#### [WHAT THE EXERCISE ASKS]
Work through the data below and give the number of lines holding the word "will", without any other text.

#### [DATASET RECORDS]
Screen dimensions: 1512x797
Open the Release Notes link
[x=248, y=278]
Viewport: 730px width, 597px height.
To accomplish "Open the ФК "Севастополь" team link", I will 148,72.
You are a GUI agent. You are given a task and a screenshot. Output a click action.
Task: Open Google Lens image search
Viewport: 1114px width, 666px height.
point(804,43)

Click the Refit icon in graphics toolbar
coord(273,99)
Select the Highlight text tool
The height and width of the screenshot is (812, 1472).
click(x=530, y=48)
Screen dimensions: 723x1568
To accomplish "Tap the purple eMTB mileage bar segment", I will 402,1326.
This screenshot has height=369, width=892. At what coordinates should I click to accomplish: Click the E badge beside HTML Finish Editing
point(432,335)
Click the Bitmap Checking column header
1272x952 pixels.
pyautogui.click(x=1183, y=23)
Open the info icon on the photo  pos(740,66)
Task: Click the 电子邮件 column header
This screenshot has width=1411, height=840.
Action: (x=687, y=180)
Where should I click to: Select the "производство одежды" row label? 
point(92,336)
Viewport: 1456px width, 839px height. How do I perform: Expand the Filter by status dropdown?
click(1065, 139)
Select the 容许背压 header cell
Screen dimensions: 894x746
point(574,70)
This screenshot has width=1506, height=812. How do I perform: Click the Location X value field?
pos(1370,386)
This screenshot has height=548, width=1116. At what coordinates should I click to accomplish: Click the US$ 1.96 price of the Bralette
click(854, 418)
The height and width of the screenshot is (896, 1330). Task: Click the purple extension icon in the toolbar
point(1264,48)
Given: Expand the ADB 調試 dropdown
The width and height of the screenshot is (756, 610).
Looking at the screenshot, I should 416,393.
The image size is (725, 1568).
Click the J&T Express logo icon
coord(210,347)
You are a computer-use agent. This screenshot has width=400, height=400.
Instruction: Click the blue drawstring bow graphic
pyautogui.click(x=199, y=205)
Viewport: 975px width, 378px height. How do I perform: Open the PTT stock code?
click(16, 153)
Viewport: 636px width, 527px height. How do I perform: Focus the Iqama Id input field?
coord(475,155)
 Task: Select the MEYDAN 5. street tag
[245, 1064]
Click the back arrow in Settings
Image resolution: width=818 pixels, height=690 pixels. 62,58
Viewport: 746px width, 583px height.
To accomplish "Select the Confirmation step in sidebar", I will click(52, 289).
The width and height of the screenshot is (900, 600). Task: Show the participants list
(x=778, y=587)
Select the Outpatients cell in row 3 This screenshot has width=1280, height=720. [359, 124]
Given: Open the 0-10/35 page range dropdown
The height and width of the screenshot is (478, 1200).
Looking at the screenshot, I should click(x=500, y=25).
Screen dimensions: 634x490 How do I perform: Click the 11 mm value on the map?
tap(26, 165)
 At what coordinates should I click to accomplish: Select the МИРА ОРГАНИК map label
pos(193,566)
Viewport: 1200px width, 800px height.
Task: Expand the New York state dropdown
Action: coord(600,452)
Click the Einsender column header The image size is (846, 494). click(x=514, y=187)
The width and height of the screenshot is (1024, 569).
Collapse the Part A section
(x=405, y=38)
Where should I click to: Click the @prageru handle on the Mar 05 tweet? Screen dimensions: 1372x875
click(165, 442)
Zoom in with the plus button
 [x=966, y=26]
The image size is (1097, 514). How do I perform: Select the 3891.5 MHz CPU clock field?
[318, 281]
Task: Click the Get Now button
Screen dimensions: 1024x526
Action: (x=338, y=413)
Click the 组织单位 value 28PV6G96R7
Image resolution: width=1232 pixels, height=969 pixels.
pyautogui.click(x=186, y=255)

#### [REPLY TO THE TASK]
3